Instituto Cervantes has launched a new Spanish language competency exam that will be computer-based, offer a quick turnaround on results and aims to be the equivalent of English counterparts IELTS and TOEFL.

Spanish King Felipe VI and Queen Letizia with the rector of the Universidad de Salamanca Daniel Hernández Ruipérez, rector of the Universidad Nacional Autónoma de México, José Narro, and director of Instituto Cervantes, Víctor García de la Concha. Photo: Casa de S.M. el Rey

Instituto Cervantes aims to have 300,000 candidates annually increasing to 750,000 by 2021

The SIELE (Servicio Internacional de Evaluación de la Lengua Española) will grade learners’ listening, reading, writing and oral fluency on a scale of 1,000 and will incorporate the variants of Spanish found in Europe and across Latin America.

The exam was launched last week in Mexico in collaboration with the world’s largest Spanish speaking university, Universidad Nacional Autónoma de México (UNAM) and the oldest, Universidad de Salamanca (USAL).

“There weren’t any highly regarded or agile certificates that would stand in line with the offering in the English language”

Spain’s King Felipe VI attended the event and highlighted that the test manages to capture the different forms of Spanish as it is spoken today.

“In the Spanish as a foreign or second language sector, there weren’t any highly regarded or agile certificates that would stand in line with the offering in the English language,” he remarked.

“If we want our language to be the second language of international communication, we need to overcome our short-sightedness, centred on individuals [countries], and pool our resources to achieve our goal which will benefit everyone.”

The test is set to roll out at the beginning of the 2016 academic year around the world, but during the initial three years, Instituto Cervantes said it will specifically target markets in Brazil, the US and China.

According to the latest Instituto Cervantes annual report, El Español: una lengua viva, there are more than 15 million Spanish learners in these countries.

Until now, the leading test of Spanish language competency has been Instituto Cervantes’s diploma accreditation DELE (Diplomas de Español como Lengua Extranjera) backed by the Ministry of Education, Culture and Sport in Spain.

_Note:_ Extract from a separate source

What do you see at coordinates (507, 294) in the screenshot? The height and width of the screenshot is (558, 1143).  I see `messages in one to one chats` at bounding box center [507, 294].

Instituto Cervantes said the more nimble SIELE will compliment the DELE which only grants pass or fail grades on hand-written exams that test a specific level of Spanish. DELE certificates are valid indefinitely but students must wait three months for results.

“The SIELE is not a test of fluency but a way to promote the Spanish language of everyone equally”

SIELE candidates meanwhile will be able to take the computer-based exam year round with an appointment at official centres worldwide. Results, certified by Instituto Cervantes, UNAM and USAL, will be given within three weeks and are valid for two years.

In the 2013-2014 academic year there were almost 62,000 DELE test takers, and 66,000 the year before. For the SIELE, Instituto Cervantes aims to have 300,000 candidates annually increasing to 750,000 by 2021.

“The SIELE is not a test of fluency but a way to promote the Spanish language of everyone equally,” commented Instituto Cervantes director Víctor García de la Concha. “We expect 900 Latin American universities to participate and all of the ministries of education from the region.”

According to Instituto Cervantes, there are 470 million native Spanish speakers in the world. With the addition of second language speakers and learners, the number of Spanish speakers in the world reaches 559 million.

After the US and Brazil, the countries with the most Spanish language learners are France, Italy, Germany, the UK, Benin, Ivory Cost, Sweden and Senegal.